Brazil offers various corporate structures for those looking to incorporate a business here, which can be confusing, particularly for foreigners planning to enter the Brazilian market. Among these options, the limited liability companies and the joint-stock companies stand out as the most common corporate types.
The limited liability company is one of the most popular structures in Brazil, frequently used for family businesses, smaller ventures, and investments involving few partners, although large businesses may also be organized using this structure. Its key attributes include:
Capital and Quotaholder Liability
- Its quota capital is divided into quotas, and quotaholder liability is limited to the nominal value of the quotas they hold. This means quotaholders are not personally liable for company debts, except in cases of misuse of company purpose or of asset commingling.
- Limited liability companies’ quotas cannot be traded on stock exchanges.
Corporate Composition
- It can have one or more quotaholders, with no requirement for multiple quotaholders throughout the company’s existence.
Structure and Governance
- It does not require a board of directors. Typically, management is handled by one or more quotaholders acting as officers, without the need for general meetings unless the bylaws stipulate such formalities, streamlining decision-making processes. Additionally, a non-quotaholder may act as the officer.
Financial Statement Publication
- Limited liability companies are not required to publish financial statements or balance sheets in newspapers or public records. However, if a limited liability company is legally classified as a large company (total assets exceeding BRL 240 million or annual gross revenue exceeding BRL 300 million), its financial statements must comply with the same criteria applicable to joint-stock companies’ financial statements but still do not require publication.
The joint-stock company or corporation is the most common structure for large companies or businesses aiming to raise capital in the securities market by trading debt instruments like debentures and promissory notes. This corporate type is more complex and regulated, emphasizing transparency and stricter rules for companies issuing securities.
Share Capital and Shares
- Its share capital is divided into shares, and shareholder liability is limited to the value of the shares they own. Similar to limited liability companies, shareholders’ personal assets are only liable for company debts in cases of misuse of purpose or asset commingling.
- A joint-stock company can be either publicly held, with shares traded on stock exchanges, or privately held, with shares not publicly traded.
Types of Shares
- Shares can be common or preferred.

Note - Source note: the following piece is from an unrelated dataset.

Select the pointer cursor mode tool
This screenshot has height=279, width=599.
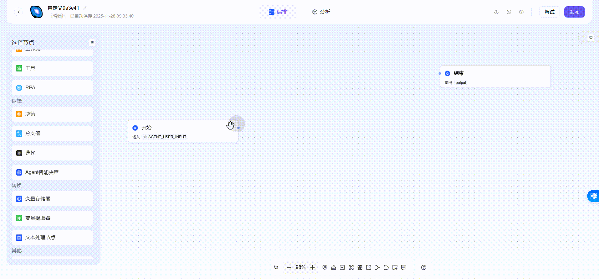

Common shares grant voting rights in corporate decisions, while preferred shares (typically without voting rights) provide certain exceptional rights or advantages defined in the bylaws, such as priority in receiving dividends.
Shareholder Composition
- A joint-stock company must have at least two shareholders unless it is a wholly-owned subsidiary. In this case, it can have a single shareholder, provided that it is a Brazilian legal entity.
Governance Structure
- It features a more rigid governance structure with specific management bodies such as a board of directors (optional), executives, and, in some cases, an audit board. General shareholder meetings are mandatory for certain decisions, including approving the financial accounts of the previous fiscal year.
- For publicly traded companies, additional governance rules must be followed as set by the Brazilian Securities Commission (CVM) and, in some cases, the stock exchange.

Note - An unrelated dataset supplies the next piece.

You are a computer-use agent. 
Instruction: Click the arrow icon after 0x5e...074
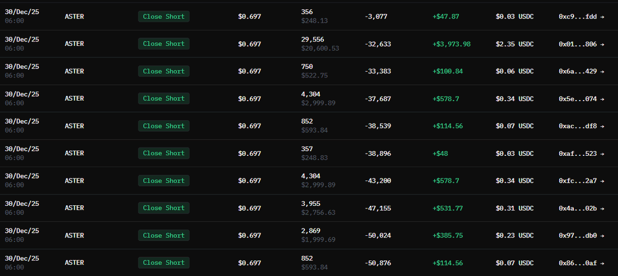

Financial Statement Publication
- Joint-stock companies must publish their financial statements in widely circulated newspapers, with a summarized version in print and the full version online. If the joint-stock company has annual gross revenue of up to BRL 78 million, financial statements can be published electronically on the SPED Balance Sheet Center, eliminating the need for print publication.
Corporate Books
- Under Brazilian law, joint-stock companies must maintain the following corporate books:
- Share Registry Book
- Share Transfer Registry Book
- General Meeting Minutes Book
- Shareholders’ Attendance Book
- Board of Directors Meeting Minutes Book (if applicable)

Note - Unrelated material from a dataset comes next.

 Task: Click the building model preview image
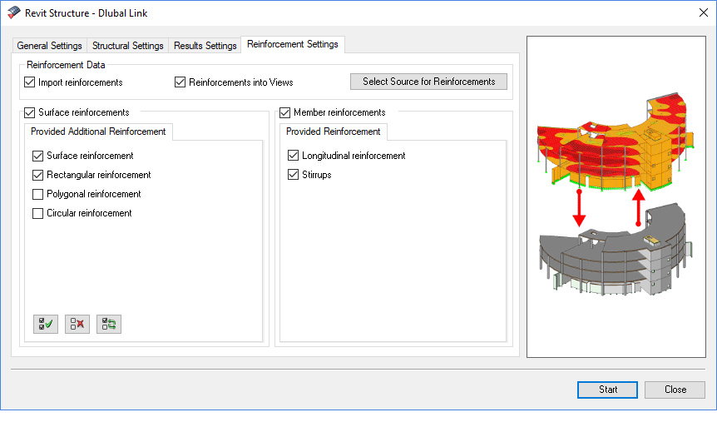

- Board of Officers Meeting Minutes Book
- Audit Board Minutes and Opinions Book
Both the limited liability company and the joint-stock company are effective corporate structures for businesses in Brazil, catering to different objectives and business profiles. The limited liability company offers a more simplified and cost-effective governance structure, while the joint-stock company requires a more robust governance framework with higher maintenance costs but may be more attractive to professional investors.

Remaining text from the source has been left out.